[CHALLENGE]: Rewrite the entries from the start through the line containing "I will coord(663,683)." as a two-column CSV with the columns input and output. Give one row per entry, with its text under input and its answer under output, each in a single quoted field with line breaks replaced by spaces.

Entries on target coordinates
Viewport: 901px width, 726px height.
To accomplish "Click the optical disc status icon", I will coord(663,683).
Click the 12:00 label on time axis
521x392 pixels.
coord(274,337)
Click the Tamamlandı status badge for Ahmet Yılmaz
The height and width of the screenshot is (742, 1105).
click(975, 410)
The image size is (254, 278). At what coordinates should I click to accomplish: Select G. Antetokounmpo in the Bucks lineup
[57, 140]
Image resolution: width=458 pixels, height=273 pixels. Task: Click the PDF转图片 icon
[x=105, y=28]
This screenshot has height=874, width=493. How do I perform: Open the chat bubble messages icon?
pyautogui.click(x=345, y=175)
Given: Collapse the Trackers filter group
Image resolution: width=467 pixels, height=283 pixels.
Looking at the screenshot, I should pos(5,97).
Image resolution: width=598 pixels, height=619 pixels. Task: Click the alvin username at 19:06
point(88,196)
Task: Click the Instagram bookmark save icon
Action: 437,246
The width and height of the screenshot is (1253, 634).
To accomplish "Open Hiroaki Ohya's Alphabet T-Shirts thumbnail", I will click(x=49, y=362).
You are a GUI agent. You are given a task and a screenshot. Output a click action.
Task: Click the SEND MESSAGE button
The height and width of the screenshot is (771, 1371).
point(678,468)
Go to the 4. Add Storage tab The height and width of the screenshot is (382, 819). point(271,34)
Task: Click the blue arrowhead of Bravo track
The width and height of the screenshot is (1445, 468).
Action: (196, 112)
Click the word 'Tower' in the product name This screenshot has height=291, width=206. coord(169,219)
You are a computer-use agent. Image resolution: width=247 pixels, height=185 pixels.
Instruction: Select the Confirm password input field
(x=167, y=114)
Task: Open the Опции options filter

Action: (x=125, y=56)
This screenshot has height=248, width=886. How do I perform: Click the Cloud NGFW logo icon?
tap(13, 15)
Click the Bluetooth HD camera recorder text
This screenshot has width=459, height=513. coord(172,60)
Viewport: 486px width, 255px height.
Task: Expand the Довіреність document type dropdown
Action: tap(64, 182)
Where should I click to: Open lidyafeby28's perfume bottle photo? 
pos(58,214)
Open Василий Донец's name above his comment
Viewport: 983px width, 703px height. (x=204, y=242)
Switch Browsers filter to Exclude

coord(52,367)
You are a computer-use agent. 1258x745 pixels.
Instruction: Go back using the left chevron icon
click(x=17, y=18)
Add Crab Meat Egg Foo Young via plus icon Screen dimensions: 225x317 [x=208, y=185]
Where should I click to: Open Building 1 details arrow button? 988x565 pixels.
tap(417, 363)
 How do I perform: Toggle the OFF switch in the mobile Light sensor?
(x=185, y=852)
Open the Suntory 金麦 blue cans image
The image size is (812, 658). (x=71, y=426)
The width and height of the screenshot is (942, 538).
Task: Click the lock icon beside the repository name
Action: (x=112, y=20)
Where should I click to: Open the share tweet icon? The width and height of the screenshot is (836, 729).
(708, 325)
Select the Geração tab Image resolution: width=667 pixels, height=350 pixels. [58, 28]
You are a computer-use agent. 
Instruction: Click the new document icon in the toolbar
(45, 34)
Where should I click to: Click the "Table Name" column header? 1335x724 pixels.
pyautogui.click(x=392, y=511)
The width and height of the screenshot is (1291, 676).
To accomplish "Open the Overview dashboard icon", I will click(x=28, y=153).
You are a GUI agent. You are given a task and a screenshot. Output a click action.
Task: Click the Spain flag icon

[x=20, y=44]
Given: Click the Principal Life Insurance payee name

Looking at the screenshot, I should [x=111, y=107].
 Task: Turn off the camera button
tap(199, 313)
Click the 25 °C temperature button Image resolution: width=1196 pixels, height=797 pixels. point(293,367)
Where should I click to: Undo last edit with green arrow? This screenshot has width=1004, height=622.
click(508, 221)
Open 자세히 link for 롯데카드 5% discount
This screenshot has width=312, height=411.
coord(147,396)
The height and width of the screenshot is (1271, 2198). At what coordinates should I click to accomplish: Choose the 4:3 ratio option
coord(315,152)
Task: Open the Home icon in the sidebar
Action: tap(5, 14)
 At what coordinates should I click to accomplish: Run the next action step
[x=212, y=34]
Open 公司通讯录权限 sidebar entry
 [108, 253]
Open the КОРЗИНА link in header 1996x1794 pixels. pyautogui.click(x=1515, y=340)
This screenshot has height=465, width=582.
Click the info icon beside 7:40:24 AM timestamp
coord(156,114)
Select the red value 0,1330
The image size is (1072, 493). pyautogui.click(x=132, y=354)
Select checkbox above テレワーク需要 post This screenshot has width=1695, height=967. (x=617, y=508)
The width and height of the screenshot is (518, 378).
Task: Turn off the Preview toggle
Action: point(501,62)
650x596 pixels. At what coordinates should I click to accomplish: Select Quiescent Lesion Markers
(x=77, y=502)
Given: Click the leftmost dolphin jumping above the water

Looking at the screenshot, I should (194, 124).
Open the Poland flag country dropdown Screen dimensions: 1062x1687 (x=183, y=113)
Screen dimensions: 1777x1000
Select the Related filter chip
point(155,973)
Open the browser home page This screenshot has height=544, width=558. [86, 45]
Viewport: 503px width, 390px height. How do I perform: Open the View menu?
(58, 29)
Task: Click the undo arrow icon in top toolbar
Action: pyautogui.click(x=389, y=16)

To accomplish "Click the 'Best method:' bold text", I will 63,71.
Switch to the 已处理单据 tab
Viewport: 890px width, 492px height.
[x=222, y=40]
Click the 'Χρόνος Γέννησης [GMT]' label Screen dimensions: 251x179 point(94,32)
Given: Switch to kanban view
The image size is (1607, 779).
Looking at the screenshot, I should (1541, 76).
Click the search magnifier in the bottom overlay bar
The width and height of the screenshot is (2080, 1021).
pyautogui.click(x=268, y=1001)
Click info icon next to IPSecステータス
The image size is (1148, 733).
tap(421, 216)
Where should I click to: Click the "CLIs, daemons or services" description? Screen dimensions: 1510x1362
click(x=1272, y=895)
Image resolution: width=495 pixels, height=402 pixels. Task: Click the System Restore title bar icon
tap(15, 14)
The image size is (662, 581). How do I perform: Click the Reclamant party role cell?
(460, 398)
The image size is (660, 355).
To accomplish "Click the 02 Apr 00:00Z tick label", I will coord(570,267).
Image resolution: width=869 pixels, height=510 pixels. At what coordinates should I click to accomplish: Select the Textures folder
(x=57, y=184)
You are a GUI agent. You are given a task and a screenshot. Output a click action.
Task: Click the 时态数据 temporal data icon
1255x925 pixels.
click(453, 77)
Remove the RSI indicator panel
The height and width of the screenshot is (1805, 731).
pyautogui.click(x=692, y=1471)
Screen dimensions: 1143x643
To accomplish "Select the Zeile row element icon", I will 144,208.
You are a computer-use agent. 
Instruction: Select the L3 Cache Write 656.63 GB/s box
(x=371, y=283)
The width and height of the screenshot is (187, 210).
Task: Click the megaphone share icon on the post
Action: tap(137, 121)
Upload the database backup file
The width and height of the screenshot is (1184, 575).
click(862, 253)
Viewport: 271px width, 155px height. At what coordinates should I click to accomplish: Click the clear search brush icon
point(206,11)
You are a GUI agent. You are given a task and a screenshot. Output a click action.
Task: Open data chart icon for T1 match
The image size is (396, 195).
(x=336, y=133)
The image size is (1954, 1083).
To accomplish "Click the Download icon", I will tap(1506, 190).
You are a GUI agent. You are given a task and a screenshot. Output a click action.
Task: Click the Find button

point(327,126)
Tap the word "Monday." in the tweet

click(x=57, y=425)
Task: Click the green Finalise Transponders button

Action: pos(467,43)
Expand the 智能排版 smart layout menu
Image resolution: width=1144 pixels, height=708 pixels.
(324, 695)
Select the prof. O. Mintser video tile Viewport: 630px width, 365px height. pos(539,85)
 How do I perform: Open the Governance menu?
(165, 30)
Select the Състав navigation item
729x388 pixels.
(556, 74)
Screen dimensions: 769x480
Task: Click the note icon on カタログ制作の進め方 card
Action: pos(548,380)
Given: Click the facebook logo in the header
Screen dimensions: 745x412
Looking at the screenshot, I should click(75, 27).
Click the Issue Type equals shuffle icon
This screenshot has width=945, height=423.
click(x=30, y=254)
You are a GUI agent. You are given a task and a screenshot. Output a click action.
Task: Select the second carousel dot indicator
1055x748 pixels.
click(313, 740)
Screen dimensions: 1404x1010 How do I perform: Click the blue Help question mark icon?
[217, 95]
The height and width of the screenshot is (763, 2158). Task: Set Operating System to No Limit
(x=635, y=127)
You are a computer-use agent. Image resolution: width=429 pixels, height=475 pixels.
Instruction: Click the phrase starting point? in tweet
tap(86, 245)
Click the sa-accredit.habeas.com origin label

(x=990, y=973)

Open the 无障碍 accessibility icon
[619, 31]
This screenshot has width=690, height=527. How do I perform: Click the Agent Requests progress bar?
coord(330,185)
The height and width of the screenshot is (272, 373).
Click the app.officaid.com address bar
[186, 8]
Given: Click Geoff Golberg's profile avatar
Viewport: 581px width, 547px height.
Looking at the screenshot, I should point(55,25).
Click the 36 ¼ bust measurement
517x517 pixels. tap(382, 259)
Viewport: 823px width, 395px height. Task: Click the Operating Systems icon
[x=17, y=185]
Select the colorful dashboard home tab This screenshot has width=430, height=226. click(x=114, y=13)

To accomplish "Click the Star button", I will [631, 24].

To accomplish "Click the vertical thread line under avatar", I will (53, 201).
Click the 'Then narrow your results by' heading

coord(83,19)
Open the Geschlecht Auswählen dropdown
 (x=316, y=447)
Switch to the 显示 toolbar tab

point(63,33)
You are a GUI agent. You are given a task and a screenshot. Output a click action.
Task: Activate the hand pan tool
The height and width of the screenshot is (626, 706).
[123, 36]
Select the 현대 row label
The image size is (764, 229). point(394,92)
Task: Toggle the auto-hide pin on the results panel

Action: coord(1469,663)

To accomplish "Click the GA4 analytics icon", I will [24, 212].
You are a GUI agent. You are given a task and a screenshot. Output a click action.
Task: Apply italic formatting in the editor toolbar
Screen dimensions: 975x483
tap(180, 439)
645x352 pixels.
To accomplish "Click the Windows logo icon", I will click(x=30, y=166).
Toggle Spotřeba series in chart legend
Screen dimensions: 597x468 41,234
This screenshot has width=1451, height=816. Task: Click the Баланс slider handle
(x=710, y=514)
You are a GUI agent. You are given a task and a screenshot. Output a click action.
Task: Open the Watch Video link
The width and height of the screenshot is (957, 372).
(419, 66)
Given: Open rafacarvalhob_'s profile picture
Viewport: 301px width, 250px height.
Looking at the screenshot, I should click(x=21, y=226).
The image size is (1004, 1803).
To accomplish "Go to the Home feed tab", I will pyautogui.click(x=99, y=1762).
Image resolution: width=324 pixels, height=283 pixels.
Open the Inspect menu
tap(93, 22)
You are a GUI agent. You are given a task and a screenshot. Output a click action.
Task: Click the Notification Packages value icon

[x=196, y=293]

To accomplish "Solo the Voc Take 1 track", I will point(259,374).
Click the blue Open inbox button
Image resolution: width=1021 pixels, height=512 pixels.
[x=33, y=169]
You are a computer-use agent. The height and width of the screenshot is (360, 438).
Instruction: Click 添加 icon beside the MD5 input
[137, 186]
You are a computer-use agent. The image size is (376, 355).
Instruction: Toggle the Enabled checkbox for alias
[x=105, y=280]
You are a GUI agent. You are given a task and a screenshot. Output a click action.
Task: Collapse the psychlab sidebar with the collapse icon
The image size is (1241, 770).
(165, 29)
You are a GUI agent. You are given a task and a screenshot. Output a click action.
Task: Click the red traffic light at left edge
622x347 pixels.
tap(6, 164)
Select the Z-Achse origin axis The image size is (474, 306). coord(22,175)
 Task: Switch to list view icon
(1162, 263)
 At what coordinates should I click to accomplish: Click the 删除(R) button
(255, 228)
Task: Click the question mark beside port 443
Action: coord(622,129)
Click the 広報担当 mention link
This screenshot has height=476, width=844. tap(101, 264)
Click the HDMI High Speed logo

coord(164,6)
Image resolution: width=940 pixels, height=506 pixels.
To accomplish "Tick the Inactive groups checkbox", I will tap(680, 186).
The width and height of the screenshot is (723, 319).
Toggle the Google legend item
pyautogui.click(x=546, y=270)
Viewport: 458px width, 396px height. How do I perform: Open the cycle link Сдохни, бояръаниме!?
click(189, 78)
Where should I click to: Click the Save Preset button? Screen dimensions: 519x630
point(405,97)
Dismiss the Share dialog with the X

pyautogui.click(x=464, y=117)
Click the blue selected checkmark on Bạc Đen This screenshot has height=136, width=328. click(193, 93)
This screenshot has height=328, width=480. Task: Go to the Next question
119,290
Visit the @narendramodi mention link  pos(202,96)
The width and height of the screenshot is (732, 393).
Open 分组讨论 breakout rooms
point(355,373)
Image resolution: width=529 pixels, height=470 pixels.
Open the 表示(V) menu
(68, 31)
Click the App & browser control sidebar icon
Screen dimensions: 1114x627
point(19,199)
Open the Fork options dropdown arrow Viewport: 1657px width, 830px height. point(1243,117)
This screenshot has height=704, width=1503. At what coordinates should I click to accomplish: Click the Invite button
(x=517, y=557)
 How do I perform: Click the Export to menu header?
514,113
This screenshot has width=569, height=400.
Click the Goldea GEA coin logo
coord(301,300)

[FULL OUTPUT]:
input,output
"Viewport: 901px width, 726px height. To accomplish ""Click the optical disc status icon"",","I will coord(663,683)."